Accessing database data from Spark
DataStax Enterprise integrates Spark with DataStax Enterprise database. Database tables are fully usable from Spark.
DataStax Enterprise integrates Spark with DataStax Enterprise database. Database tables are fully usable from Spark.
Accessing the database from a Spark application
To access the database from a Spark application, follow instructions in the Spark example Portfolio Manager demo using Spark.Accessing database data from the Spark shell
DataStax Enterprise uses the Spark Cassandra Connector to provide database integration for Spark. By running the Spark shell in DataStax Enterprise, you have access to enriched Spark context objects for accessing transactional nodes directly. See the Spark Cassandra Connector Java Doc on GitHub.
To access database data from the Spark Shell, just run the dse spark
command and follow instructions in subsequent sections.
$ dse spark
Spark session available as 'spark'.
Welcome to
____ __
/ __/__ ___ _____/ /__
_\ \/ _ \/ _ `/ __/ '_/
/___/ .__/\_,_/_/ /_/\_\ version 2.0.0.1
/_/
Using Scala version 2.11.8 (OpenJDK 64-Bit Server VM, Java 1.8.0_91)
Type in expressions to have them evaluated.

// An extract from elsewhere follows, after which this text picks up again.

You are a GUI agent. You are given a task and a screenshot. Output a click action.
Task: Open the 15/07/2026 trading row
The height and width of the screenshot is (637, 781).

Type :help for more information.
scala>
The Spark Shell creates a default Spark session named spark
, an instance
of org.apache.spark.sql.SparkSession.
The Spark Shell creates two contexts by default: sc (an instance of org.apache.spark.SparkContext) and sqlContext (an instance of org.apache.spark.sql.hive.HiveContext).
val hc=sqlContext
Previous versions also created a CassandraSqlContext instance named csc. Starting in DSE 5.0, this is no longer the case. Use the sqlContext object instead.